**PROBLEM REQUIREMENTS**
Reproduce the data below in full and to the letter, images excepted.

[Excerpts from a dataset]

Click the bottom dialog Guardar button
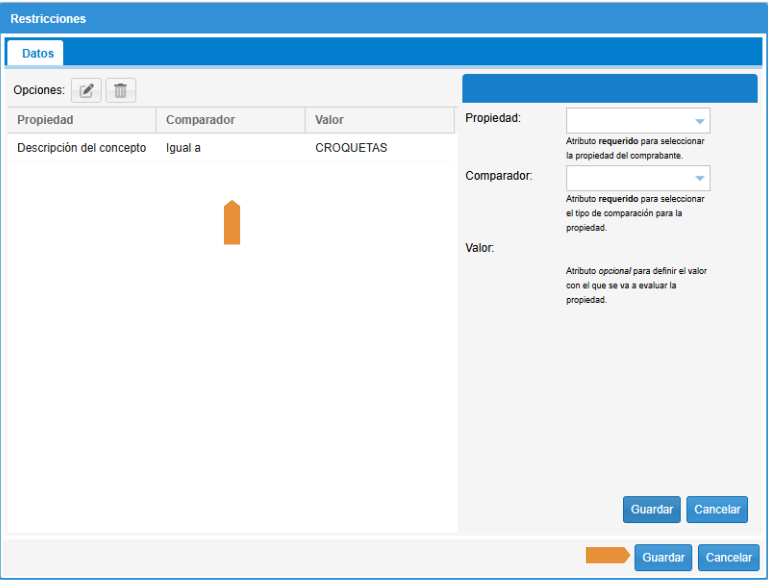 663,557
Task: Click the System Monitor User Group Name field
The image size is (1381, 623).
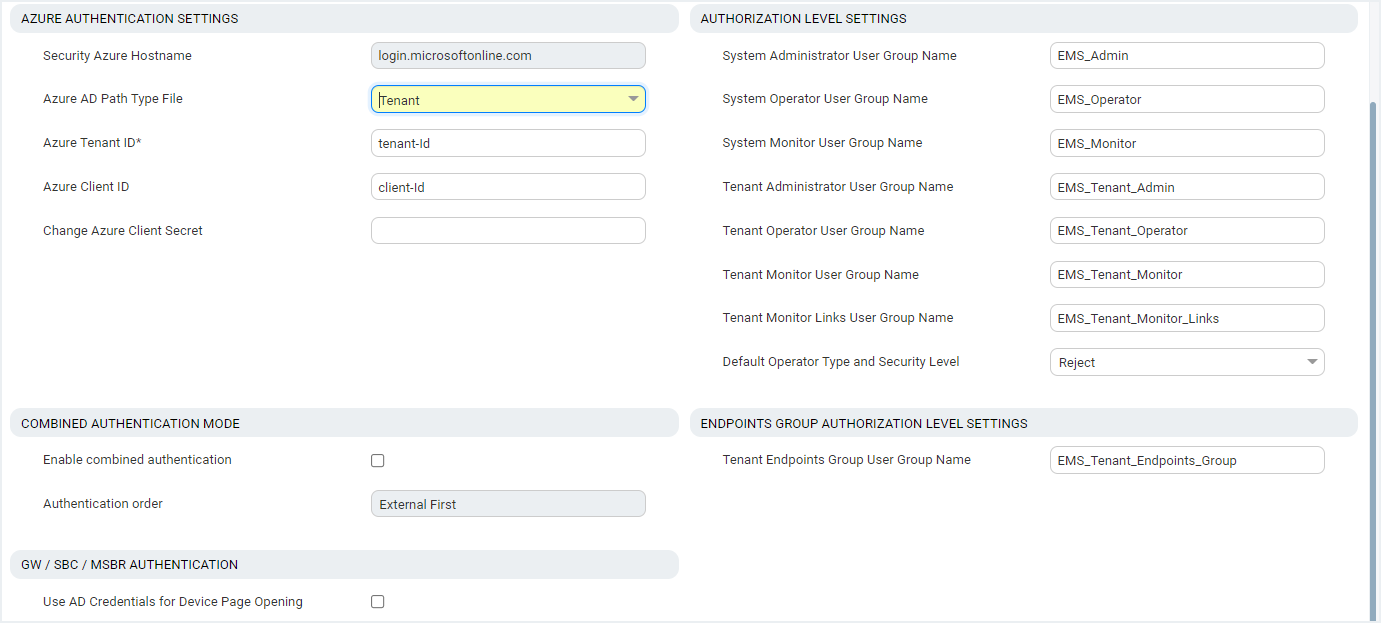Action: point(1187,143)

**WRITTEN RESPONSE**
Click the bottom dialog Guardar button
 663,557
Task: Click the System Monitor User Group Name field
The image size is (1381, 623).
Action: point(1187,143)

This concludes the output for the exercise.